Questo prete vescovo, che tutti amano, costituisce forse il colpo più forte dentro alle strutture e le gerarchie ecclesiastiche, inferto dal papa che parla un’altra lingua e già aveva capovolto la Curia romana.
21 nuovi cardinali nella Chiesa di Francesco
Francesco ha anche appena indicato altri 21 cardinali che andranno a svecchiare il sacro Collegio e che sono richiamati dagli antipodi più lontani del mondo. Non saranno ancora cardinali il patriarca di Venezia, Francesco Moraglia, genovese, né quello di Torino, né Delpini a Milano, né quello di Genova, il frate Marco Tasca, tutte sedi cardinalizie in secula seculorum.

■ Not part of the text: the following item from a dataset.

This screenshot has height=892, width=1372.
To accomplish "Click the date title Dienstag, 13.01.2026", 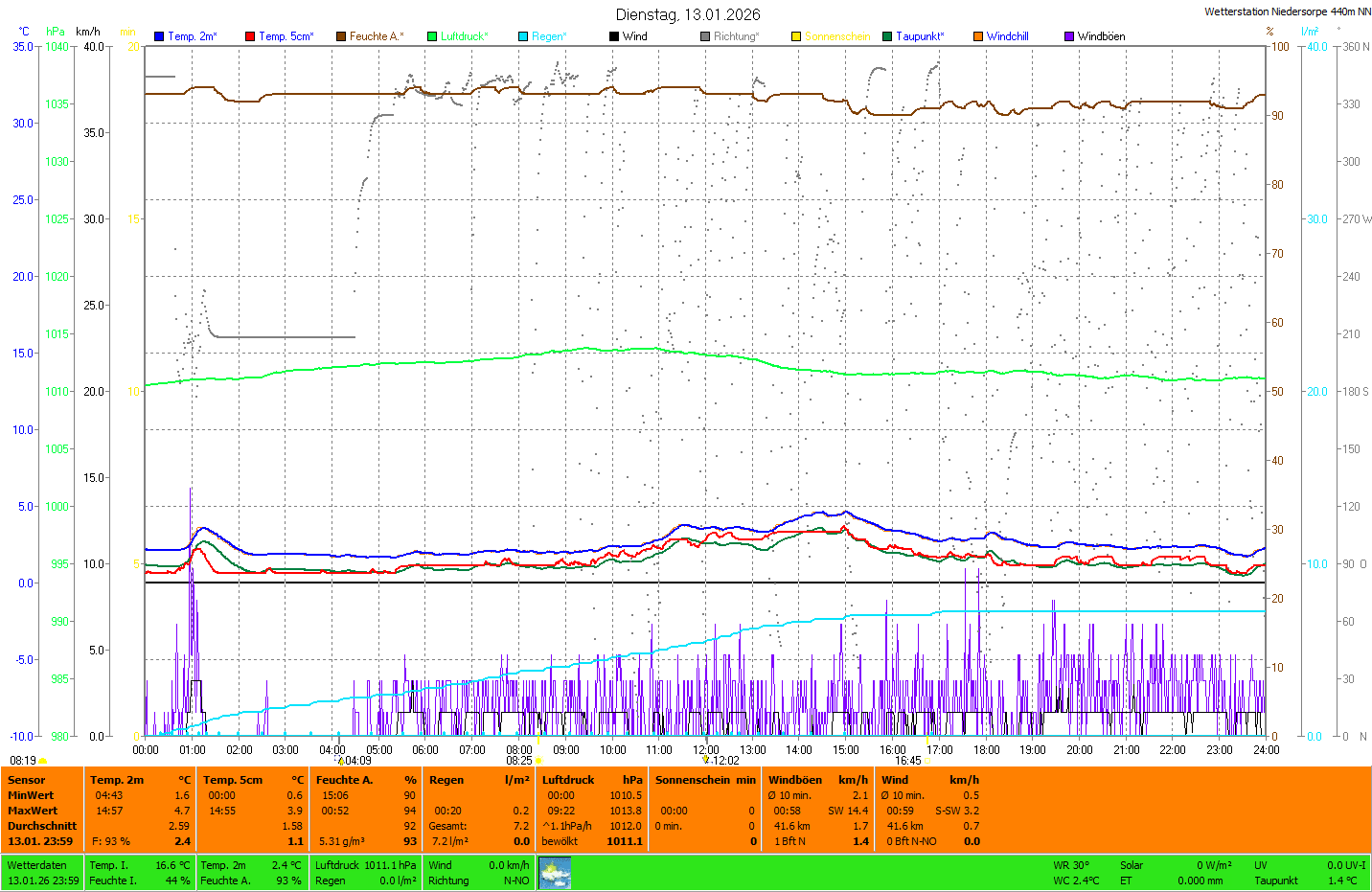I will point(688,14).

Francesco ha una visione diversa e i suoi avversari sostengono da tempo che sta preparando un Conclave che faccia scendere lo Spirito Santo su un Papa a sua immagine e somiglianza, che continui la sua strada, impervia ma necessaria, per farsi ascoltare da un mondo così cambiato, tra guerre, pandemie, culture contaminate.
Il papa zoppica, il papa non ce la fa…..E così le voci sulle sue dimissioni vengono soffiate da quei venti maligni dei quali anche il Vaticano è capace. E allora si immagina l’incredibile scenario di tre papi contemporanei, due Emeriti, Francesco, Benedetto XVI e il nuovo, uscito da un Conclave totalmente rinnovato.
Tre papi vestiti di bianco
Tutti e tre vestiti di bianco. Una visione impossibile per la Chiesa, che il teologo Vito Mancuso ha recentemente definito una vera aberrazione, impossibile da accettare. “Almeno non si vestano di bianco, tornino al vestito talare neo o anche rosso, ma non confondano la Chiesa, la gerarchia.”
L’ultimo dei problemi in una chiesa che balla, che trema e che attraverso il papa accetta perfino di apparire in uno dei talk show più seguiti, quello di Fabio Fazio sulla Rai, in una domenica dell’inverno scorso, rispondendo a tutte le domande perfino a quella finale se da buon argentino sapeva anche ballare il tango.
Risposta papale papale: “Ma un porteno, che non balla il tango, non è un porteno.”
Sicuramente Francesco I sta ballando più di un tango, che ha imparato “nel mondo alla fine del mondo” dal quale è arrivato. Sta ballando la rivoluzione della Chiesa, in tempi nei quali il cristianesimo lotta per rispondere alle domande ultime dell’uomo. Se non risponde il rischio di una estinzione e di una trasformazione stile catacombale, o ancor peggio, è più che reale.